Famous puppet collection protectedCelebrating 25 Years of REAP
Thanks in part to Resource Enhancement and Protection Funds, the “lowly goat herd” – an icon of the big screen — has been preserved.
The lowly goat herd puppets were a feature of the 1965 Academy Awards Best Picture, “The Sound of Music” and the creation of Mason City native Bil Baird.
As the 25th anniversary of REAP is celebrated, one of the great accomplishments from the program has been the preservation of some of Iowa’s most iconic historical and cultural treasures, such as the Bil Baird puppet collection at the MacNider Art Museum in Mason City.
Baird was one of the world’s best-known puppet masters. Based out of his New York City studio, once a Capone-era whisky still, Baird produced such works as the “Goat Herd” marionette performance in “The Sound of Music.” He also performed extensively throughout Russia and India.
Before animation, Baird’s puppets were hugely popular in the advertising and promotional world. His clients ranged from AT&T to governments promoting healthy agricultural practice — he even commemorated the USA moon landing.
Baird became friends with founding MacNider museum director Richard Leet, and in 1979 began donating his collection of wood and newly engineered plastic puppets to his hometown, where he still visited family.
The puppets came smashed and crammed haphazardly in old dusty wooden meat boxes with no clear labeling system. n 2008, REAP funds matched by private donations enabled museum director Edith Blanchard to contract Sarah Carlson to inventory and photograph the collection with the help of Mara Linksey-Deegan, documenting condition and repairs.

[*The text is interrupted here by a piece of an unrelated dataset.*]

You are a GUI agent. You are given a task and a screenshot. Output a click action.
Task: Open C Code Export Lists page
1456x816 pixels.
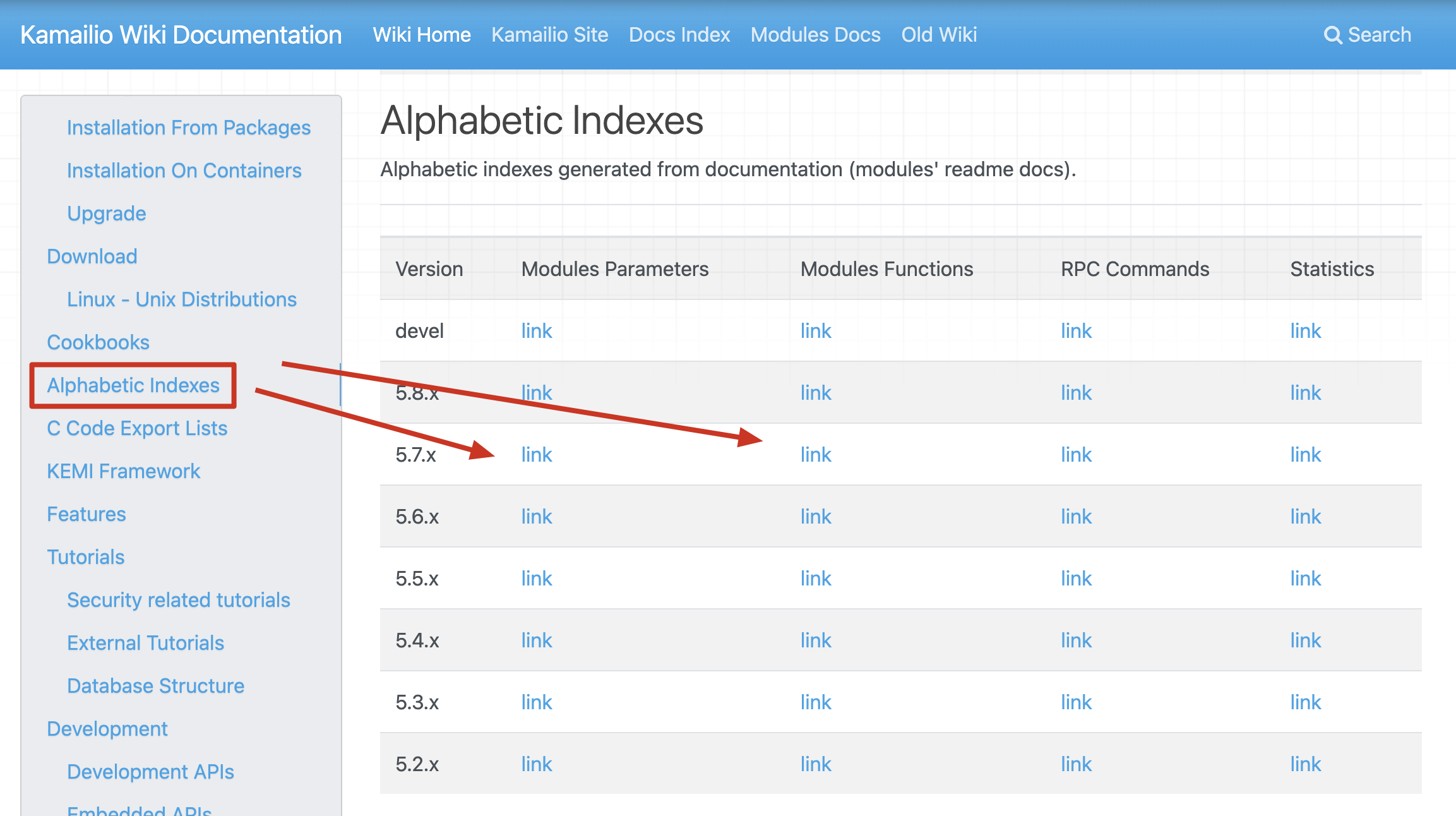pos(137,428)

Now stored one puppet per chemical-free box, organized strings and fiber-filled bags support fragile structures ensuring proper preservation.
The museum also features a collection of Bil Baird films, interviews, demo tapes, commercials and productions that have been converted from their original 16mm film format to digital DVDs.
Edward R. Murrow’s “Person to Person” interview with Baird and his wife Cora in their studio is included. REAP funds purchased a special freezer that safeguards the flammable self-toxic filmstrips.
“These aren’t just puppets he owned. He made all these puppets, that’s why we’re trying to save them in the way we are and preserve them,” said Blanchard. “Baird is uniquely Iowan, very creative and educated both in the Mason City school system and at the University of Iowa. It really shows what talent you have possible in Iowa, and we want to preserve that for future generations.”